舞台で笑いを取るために、歌詞を一言変える。それだけなら、どこの国でも珍しくない。
ところが中国では、その一言が「政治への皮肉ではないか」と通報され、当局が正式に調査に乗り出した。そして今度は、別の都市で予定されていた公演まで中止となった。
騒動の中心にいるのは、中国の伝統話芸「相声(そうせい)」で知られる人気芸人、郭徳綱(かく・とくこう)氏だ。

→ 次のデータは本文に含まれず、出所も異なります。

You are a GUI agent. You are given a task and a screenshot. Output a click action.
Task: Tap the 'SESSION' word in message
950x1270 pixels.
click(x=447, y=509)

相声は、語りや歌、掛け合い、身ぶりやギャグを交えて観客を笑わせる、日本の漫才にも似た芸能である。郭氏は相声劇団「徳雲社」を率い、テレビや舞台でも広く知られている。
発端は7月24日、湖北省武漢での公演だった。
郭氏は舞台で、中国共産党の革命を題材にした映画『鉄道遊撃隊』の有名な挿入歌『弾起我心愛的土琵琶(邦訳:愛する琵琶をかき鳴らせ)』を歌った。中国では、こうした共産党や革命をたたえる歌を「紅歌」と呼ぶ。
本来の歌詞は「西の太陽が沈もうとしている。微山湖は静まり返っている」。
郭氏は、この「微山湖」をアドリブで「紫禁城」に変えた。
つまり、「西の太陽が沈もうとしている。紫禁城は静まり返っている」と歌ったのだ。
紫禁城とは北京にある現在の故宮のこと。かつて皇帝が暮らした場所で、中国最高権力の象徴でもある。
このため、「太陽が沈む」に続いて「紫禁城は静まり返っている」と歌ったことが、「北京の最高指導者の時代が終わる」という意味ではないかと受け取る人が現れた。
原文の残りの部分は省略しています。